Hair salons in Germany to reopen on March 1st

Many people will be counting down to the day: From March 1st, hair salons in Germany will be allowed to reopen under strict hygiene regulations.

Hair salons in Germany to reopen on March 1st
Hairdressers in Bavaria started a country-wide campaign (Hairdressers in an emergency) calling for hair salons to open again. Photo: DPA

Germany’s 16 state premiers reached an agreement with Chancellor Angela Merkel (CDU) during a video conference on late Wednesday afternoon, according to DPA.
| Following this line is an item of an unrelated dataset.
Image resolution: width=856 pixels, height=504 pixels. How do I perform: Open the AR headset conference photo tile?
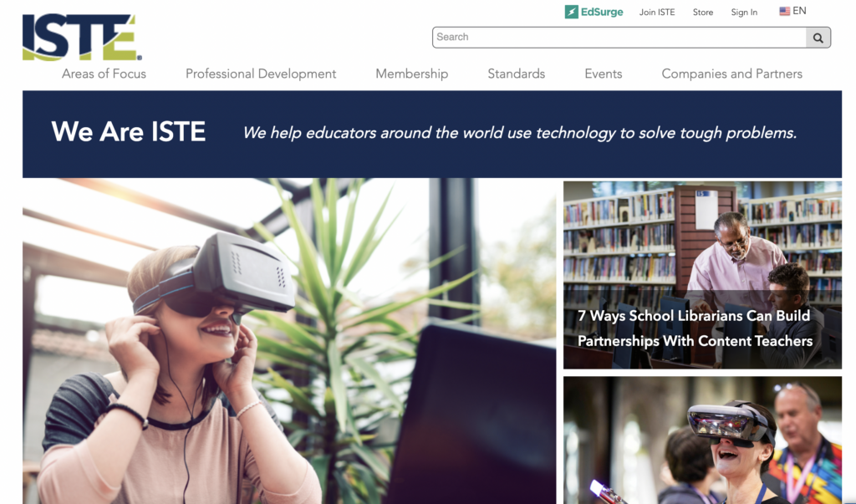pyautogui.click(x=702, y=440)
Under pressure from Merkel, the state leaders backed down from their originally suggested opening date of February 22nd for Friseure (hair salons).

“Because of the importance of hairdressers for personal hygiene and the closure that has now existed for some time, it seems necessary for it to be possible to use them again,” the government wrote in a draft report. 

“Significant sections of the population, especially the elderly, are dependent on them.”

They called, however, for tight hygienic measures to be in place, such as face masks for both hairdressers and their customers, and a limited number of customers at any given time.

Hairdressers were forced to close in mid-December when Germany extended its shutdown – in effect since the beginning of November – and put stricter measures in place. 

Contested opening dates

Earlier on Wednesday Merkel and state governments called to extend the current shutdown – in effect until Sunday February 14th – to March 14th.

However, they reached a compromise on Wednesday evening to end it earlier on March 7th.  

READ ALSO: Germany to extend lockdown measures to March 7th

Merkel also compromised with state leaders in the opening dispute over schools and daycare centres (Kitas): The states are to decide on themselves when they can open their doors to pupils again.

In return, according to Spiegel, states will look into whether teachers and nursery educators can be vaccinated earlier.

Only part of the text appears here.